19 Depois o sacerdote tomará a espádua cozida do carneiro, e um bolo asmo do cesto, e um coscorão asmo, e os porá nas mãos do nazireu, depois de haver rapado o seu nazireado.
Daarna zal de priester een gezoden schouder nemen van den ram, en een ongezuurden koek uit den korf, en een ongezuurde vlade; en hij zal ze op de handen des Nazireers leggen, nadat hij zijn Nazireerschap afgeschoren heeft.
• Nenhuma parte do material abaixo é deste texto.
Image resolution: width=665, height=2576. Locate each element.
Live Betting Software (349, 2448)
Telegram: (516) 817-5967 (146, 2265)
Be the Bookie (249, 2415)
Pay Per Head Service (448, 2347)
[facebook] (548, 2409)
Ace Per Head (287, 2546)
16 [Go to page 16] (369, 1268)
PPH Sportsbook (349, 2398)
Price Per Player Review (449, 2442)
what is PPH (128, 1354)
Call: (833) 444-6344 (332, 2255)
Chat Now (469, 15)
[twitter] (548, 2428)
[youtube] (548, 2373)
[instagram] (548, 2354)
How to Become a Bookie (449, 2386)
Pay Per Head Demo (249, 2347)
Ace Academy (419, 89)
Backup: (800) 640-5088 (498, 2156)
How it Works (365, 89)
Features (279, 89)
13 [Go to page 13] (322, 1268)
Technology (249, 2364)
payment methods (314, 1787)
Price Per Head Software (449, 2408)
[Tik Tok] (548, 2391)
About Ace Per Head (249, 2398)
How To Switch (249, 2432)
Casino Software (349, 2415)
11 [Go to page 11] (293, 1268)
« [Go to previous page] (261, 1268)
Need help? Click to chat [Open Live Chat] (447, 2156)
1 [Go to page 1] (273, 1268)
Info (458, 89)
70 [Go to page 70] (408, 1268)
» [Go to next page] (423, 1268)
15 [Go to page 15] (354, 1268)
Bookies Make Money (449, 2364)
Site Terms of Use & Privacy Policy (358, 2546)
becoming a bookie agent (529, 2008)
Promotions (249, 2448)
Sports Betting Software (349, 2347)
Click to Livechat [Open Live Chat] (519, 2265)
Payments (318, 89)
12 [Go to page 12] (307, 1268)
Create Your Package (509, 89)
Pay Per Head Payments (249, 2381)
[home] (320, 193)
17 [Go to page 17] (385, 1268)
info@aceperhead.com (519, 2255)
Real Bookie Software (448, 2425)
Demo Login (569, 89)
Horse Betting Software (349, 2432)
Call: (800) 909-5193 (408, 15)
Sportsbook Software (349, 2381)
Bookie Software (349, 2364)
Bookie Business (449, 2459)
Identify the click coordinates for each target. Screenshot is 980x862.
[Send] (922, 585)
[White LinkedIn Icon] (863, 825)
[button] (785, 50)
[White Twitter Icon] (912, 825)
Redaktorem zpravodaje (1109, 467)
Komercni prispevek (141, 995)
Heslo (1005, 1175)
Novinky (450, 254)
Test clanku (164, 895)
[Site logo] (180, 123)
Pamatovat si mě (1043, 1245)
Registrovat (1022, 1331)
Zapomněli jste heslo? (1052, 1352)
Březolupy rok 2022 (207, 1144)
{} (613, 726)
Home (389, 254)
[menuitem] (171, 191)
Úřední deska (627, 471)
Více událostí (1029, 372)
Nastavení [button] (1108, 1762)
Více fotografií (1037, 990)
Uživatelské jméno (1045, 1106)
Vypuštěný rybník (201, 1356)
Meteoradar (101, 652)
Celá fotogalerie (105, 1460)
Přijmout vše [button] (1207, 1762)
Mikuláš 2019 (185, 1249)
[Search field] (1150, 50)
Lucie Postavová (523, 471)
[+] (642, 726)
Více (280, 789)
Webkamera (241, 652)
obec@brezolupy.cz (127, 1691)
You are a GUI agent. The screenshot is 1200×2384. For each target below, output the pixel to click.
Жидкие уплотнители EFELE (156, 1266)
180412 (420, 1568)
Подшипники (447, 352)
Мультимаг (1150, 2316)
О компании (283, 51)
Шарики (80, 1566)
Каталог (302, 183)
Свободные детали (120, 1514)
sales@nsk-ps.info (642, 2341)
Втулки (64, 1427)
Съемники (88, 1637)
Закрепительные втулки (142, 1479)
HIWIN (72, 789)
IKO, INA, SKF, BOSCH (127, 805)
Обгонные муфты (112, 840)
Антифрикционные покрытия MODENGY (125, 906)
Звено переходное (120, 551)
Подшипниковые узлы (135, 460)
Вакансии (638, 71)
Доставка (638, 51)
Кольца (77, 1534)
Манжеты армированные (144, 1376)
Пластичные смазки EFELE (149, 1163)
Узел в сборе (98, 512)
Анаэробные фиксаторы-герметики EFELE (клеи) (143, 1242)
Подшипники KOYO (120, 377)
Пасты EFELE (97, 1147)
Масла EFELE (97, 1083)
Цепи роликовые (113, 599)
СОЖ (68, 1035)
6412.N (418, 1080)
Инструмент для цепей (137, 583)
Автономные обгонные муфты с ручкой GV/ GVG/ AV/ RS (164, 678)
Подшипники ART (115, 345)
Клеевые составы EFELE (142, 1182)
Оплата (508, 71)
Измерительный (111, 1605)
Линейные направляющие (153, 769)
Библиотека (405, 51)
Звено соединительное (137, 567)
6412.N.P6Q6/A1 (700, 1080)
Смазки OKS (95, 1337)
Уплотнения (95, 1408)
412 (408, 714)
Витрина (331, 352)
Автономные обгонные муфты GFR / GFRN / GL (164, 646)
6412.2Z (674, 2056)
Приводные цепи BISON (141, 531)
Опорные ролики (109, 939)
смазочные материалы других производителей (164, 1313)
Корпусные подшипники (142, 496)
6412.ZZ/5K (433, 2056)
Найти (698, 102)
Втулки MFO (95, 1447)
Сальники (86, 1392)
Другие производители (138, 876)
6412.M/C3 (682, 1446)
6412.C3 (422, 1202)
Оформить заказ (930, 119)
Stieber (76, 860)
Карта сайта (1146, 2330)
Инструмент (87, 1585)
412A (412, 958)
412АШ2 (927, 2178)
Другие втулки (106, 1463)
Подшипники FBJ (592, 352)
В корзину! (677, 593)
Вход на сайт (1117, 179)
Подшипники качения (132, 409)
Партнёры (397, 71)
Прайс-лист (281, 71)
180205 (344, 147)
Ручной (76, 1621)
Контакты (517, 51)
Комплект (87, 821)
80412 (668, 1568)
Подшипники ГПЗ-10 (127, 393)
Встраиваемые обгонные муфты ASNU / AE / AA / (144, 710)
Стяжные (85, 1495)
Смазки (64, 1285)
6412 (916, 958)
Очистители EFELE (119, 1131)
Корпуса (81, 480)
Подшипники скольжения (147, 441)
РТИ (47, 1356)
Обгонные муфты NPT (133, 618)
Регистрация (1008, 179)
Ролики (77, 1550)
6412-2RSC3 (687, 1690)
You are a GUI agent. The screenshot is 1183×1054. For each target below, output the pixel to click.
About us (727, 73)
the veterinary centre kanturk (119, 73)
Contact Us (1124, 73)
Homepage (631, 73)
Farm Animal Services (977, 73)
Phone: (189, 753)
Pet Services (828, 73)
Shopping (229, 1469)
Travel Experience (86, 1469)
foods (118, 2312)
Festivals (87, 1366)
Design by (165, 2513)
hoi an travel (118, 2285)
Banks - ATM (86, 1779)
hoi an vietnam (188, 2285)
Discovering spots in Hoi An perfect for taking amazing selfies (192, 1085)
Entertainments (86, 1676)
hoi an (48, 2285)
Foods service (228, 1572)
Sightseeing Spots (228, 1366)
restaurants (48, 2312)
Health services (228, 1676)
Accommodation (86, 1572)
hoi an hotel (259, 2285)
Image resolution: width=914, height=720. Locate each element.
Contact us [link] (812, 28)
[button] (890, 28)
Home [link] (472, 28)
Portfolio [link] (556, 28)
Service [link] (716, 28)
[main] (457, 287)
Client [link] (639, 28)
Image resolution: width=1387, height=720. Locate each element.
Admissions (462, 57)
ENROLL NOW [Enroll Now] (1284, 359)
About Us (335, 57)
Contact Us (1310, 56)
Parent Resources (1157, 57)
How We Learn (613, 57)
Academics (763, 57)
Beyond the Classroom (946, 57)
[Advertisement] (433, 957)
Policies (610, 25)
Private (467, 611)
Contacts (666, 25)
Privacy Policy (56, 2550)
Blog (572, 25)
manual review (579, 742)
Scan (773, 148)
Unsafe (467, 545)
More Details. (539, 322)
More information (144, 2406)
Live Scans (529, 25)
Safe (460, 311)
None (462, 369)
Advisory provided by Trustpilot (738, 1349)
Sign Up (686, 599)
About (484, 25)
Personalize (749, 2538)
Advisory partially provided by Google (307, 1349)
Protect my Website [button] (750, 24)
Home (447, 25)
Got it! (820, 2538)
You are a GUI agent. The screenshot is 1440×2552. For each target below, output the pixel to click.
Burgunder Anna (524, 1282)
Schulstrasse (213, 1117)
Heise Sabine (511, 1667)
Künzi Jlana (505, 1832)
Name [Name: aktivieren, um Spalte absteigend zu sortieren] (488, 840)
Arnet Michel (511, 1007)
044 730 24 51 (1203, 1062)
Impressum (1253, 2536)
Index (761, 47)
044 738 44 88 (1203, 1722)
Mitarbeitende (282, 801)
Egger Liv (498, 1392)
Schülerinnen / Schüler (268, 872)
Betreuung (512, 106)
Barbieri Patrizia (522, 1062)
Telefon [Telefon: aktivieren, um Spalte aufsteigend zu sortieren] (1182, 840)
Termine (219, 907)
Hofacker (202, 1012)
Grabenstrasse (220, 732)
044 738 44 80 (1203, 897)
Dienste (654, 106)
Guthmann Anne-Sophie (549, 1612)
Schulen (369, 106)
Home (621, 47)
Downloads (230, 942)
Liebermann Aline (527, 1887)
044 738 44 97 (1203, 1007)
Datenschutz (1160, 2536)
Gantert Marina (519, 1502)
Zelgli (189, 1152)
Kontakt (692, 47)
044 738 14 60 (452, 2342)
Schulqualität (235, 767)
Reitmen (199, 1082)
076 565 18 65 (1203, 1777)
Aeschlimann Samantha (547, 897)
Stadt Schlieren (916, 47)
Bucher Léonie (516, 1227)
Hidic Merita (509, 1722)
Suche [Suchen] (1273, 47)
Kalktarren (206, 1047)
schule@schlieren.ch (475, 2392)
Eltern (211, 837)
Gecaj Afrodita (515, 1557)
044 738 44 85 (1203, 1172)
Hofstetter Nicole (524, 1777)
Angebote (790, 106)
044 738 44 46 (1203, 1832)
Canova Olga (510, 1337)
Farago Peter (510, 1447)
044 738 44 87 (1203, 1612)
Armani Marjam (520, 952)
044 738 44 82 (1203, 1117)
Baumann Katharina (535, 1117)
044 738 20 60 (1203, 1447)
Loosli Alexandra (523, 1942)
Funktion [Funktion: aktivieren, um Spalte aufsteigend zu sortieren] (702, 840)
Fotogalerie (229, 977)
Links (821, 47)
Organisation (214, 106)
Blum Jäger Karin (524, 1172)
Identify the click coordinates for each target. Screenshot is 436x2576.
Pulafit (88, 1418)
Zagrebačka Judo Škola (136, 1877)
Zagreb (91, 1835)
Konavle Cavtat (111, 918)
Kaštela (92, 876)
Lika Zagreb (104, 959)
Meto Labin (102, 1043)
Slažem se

20 E o sacerdote os moverá em oferta de movimento perante o Senhor; isto é santo para o sacerdote, juntamente com o peito da oferta de movimento, e com a espádua da oferta alçada; e depois o nazireu beba vinho.
En de priester zal die bewegen ten beweegoffer, voor het aangezicht des HEEREN; het is een heilig ding voor den priester, met de borst des beweegoffers, en met den schouder des hefoffers; en daarna zal die Nazireer wijn drinken.
21 Esta é a lei do nazireu, que fizer voto da sua oferta ao Senhor pelo seu nazireado, além do que alcançar a sua mão: segundo o seu voto, que fizer, assim fará conforme à lei do seu nazireado.
Dit is de wet des Nazireers, die zijn offerande den HEERE voor zijn Nazireerschap zal beloofd hebben, behalve wat zijn hand bekomen zal; naar zijn gelofte, welke hij beloofd zal hebben, alzo zal hij doen, naar de wet van zijn Nazireerschap.
22 E falou o Senhor a Moisés, dizendo:
En de HEERE sprak tot Mozes, zeggende:
23 Fala a Aarão, e a seus filhos, dizendo: Assim abençoareis os filhos de Israel, dizendo-lhes:
Spreek tot Aaron en zijn zonen, zeggende: Alzo zult gijlieden de kinderen Israels zegenen, zeggende tot hen:
24 O Senhor te abençoe e te guarde:
De HEERE zegene u, en behoede u!
25 O Senhor faça resplandecer o seu rosto sobre ti, e tenha misericórdia de ti:
De HEERE doe Zijn aangezicht over u lichten, en zij u genadig!
26 O Senhor sobre ti levante o seu rosto, e te dê a paz.
De HEERE verheffe Zijn aangezicht over u, en geve u vrede!
27 Assim porão o meu nome sobre os filhos de Israel, e eu os abençoarei.
Alzo zullen zij Mijn Naam op de kinderen Israels leggen; en Ik zal hen zegenen.